- PROVIDED DATA
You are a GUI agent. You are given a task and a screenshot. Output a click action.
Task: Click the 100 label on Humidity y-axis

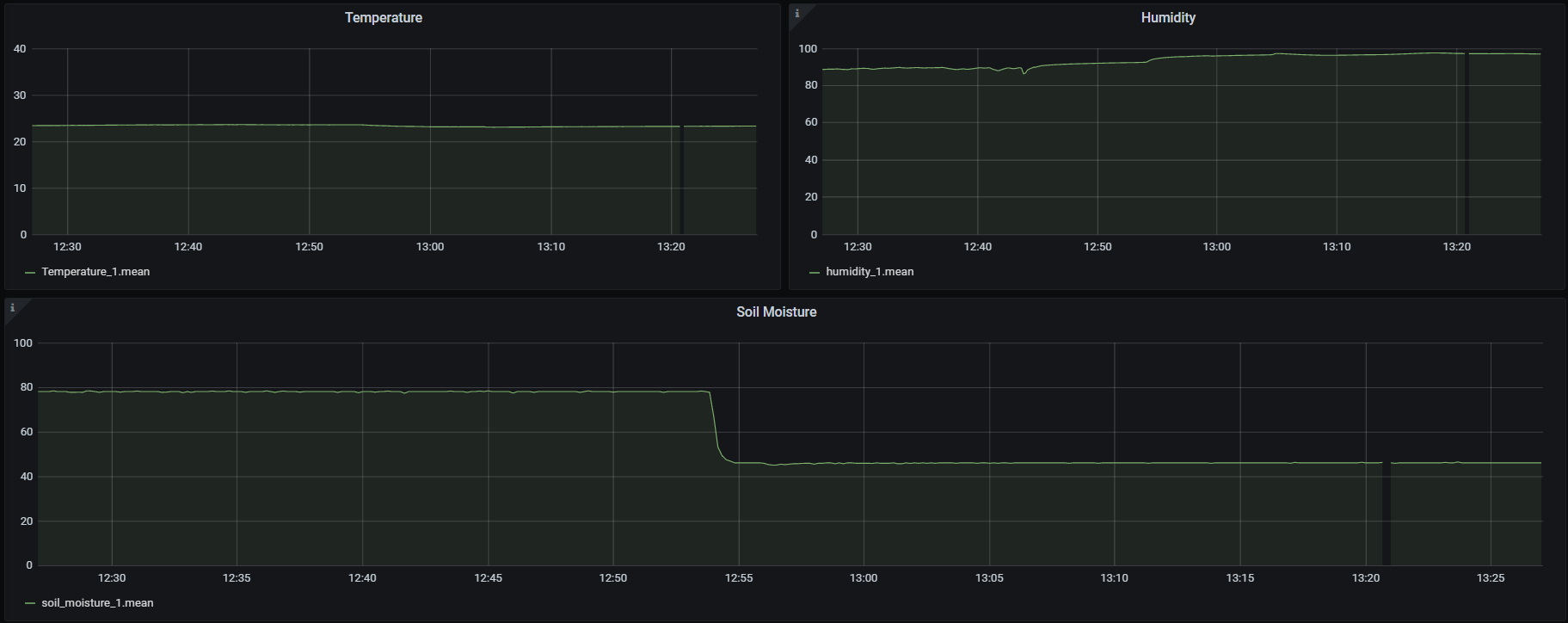point(807,49)
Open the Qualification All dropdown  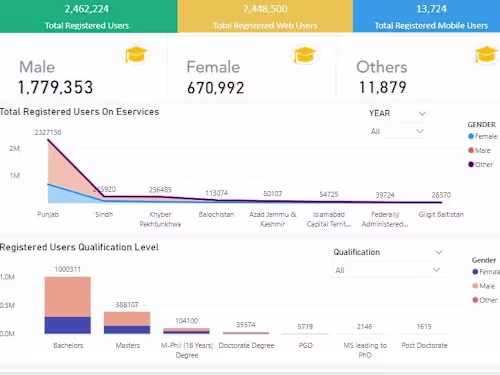(388, 270)
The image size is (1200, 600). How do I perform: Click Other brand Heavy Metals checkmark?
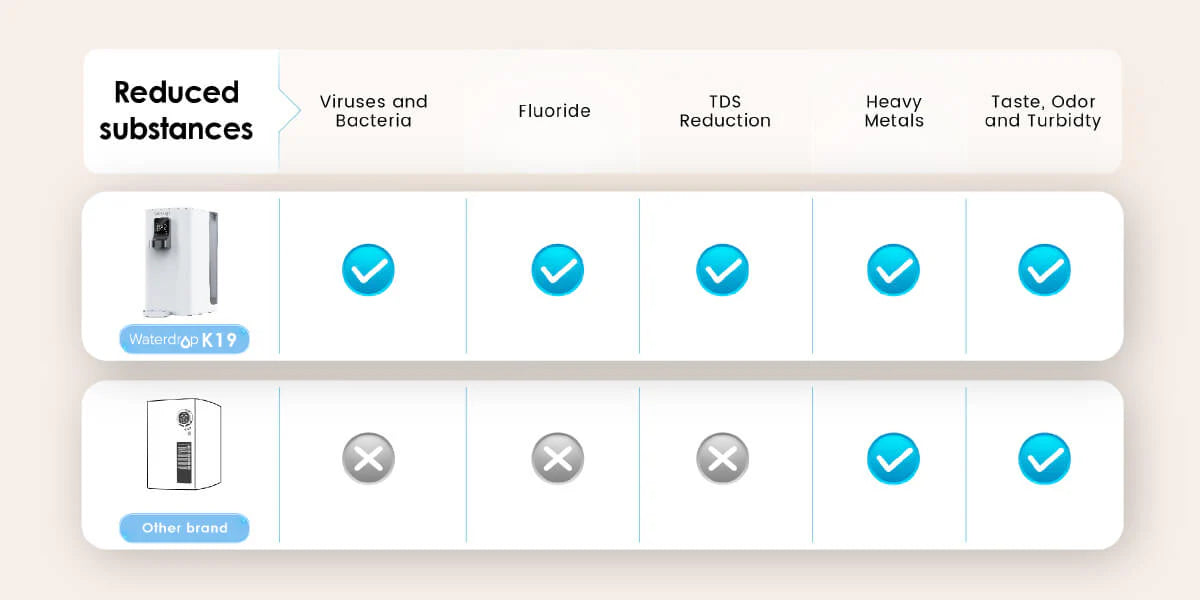(x=893, y=459)
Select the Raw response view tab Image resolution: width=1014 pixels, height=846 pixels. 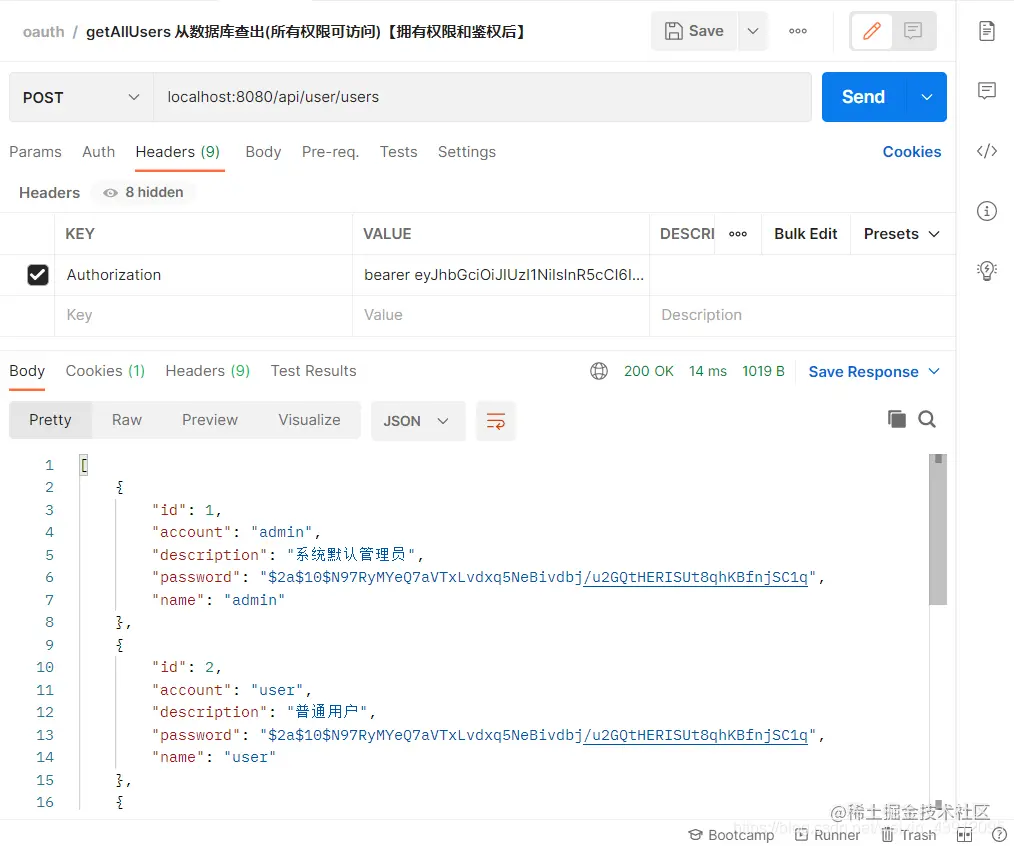[x=127, y=420]
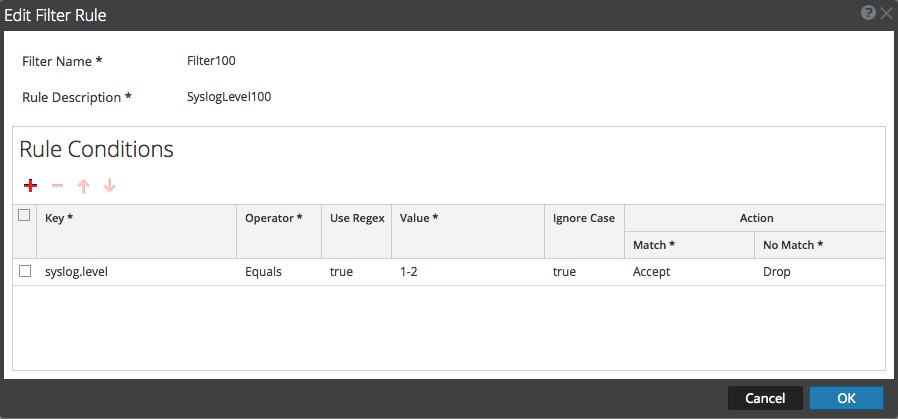Viewport: 898px width, 419px height.
Task: Edit the Rule Description field SyslogLevel100
Action: coord(229,97)
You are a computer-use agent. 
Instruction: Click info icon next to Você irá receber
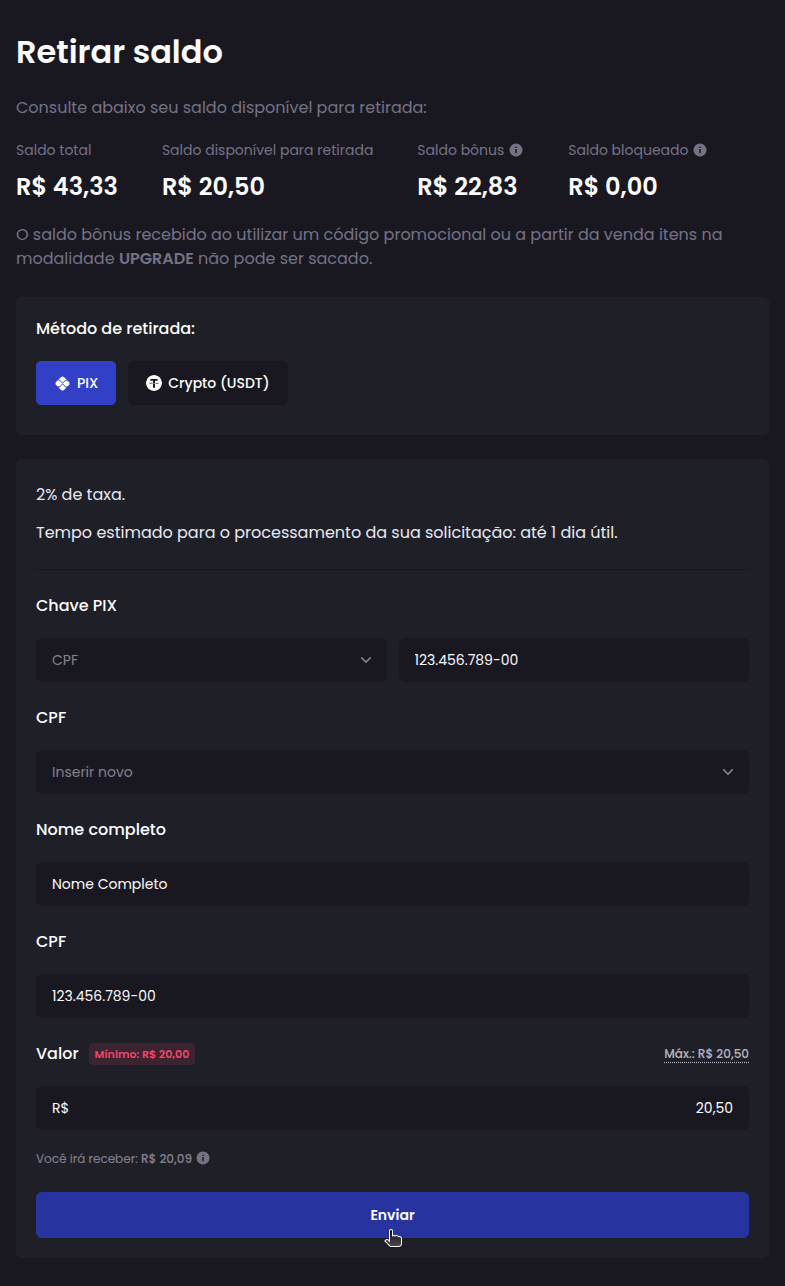203,1158
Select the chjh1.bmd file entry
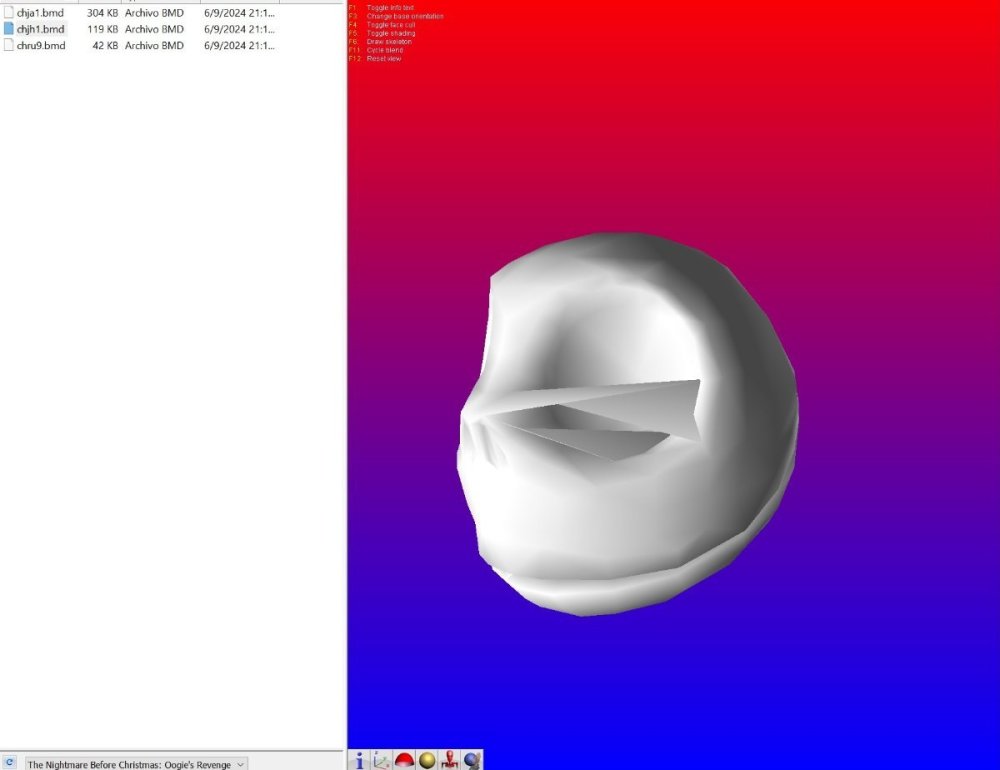This screenshot has width=1000, height=770. click(40, 29)
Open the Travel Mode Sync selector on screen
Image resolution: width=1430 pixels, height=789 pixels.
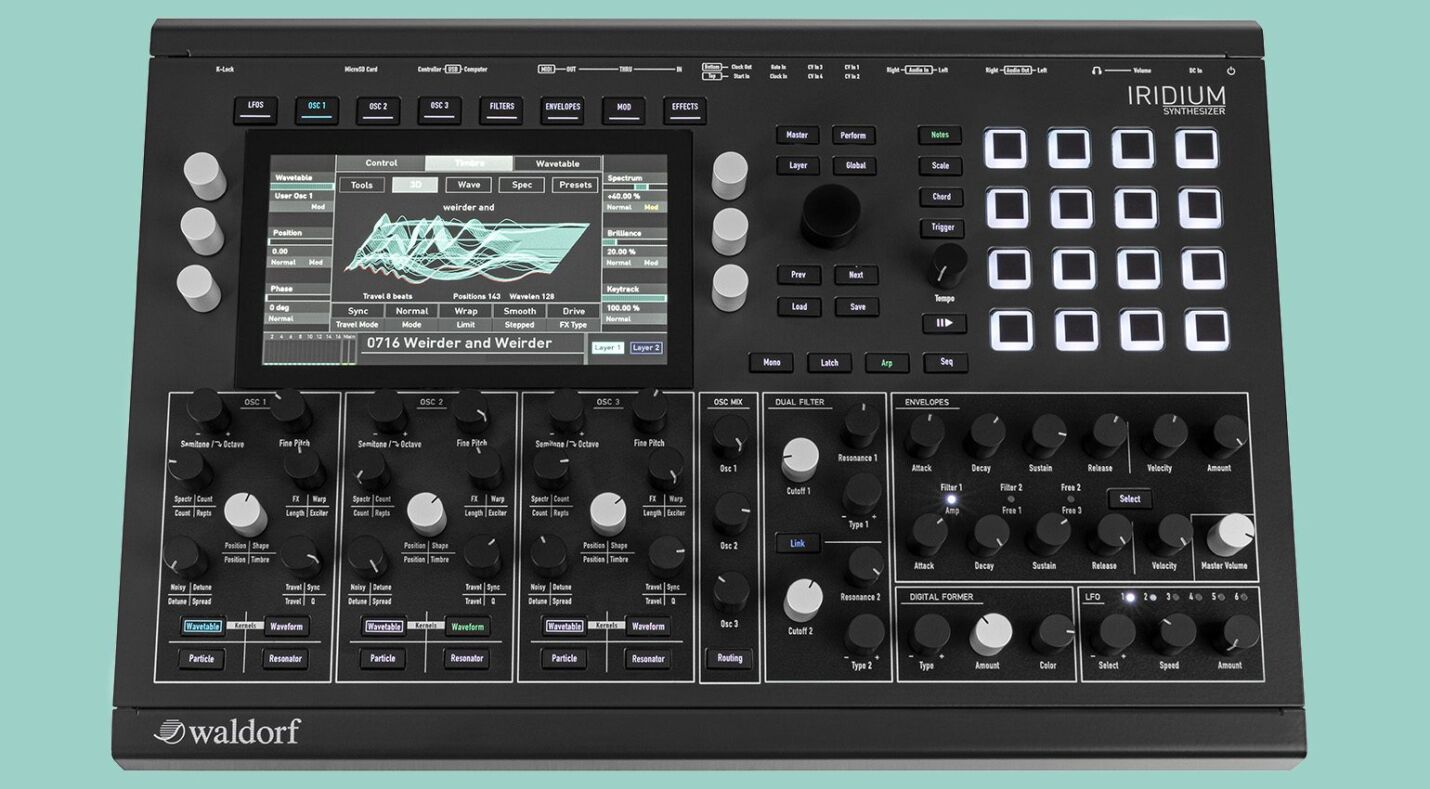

- EXERCISE DESCRIPTION
Note every line in the material with "agent" and copy it.

- RESULT FOR THIS EXERCISE
You are a GUI agent. You are given a task and a screenshot. Output a click action.
You are a computer-use agent. 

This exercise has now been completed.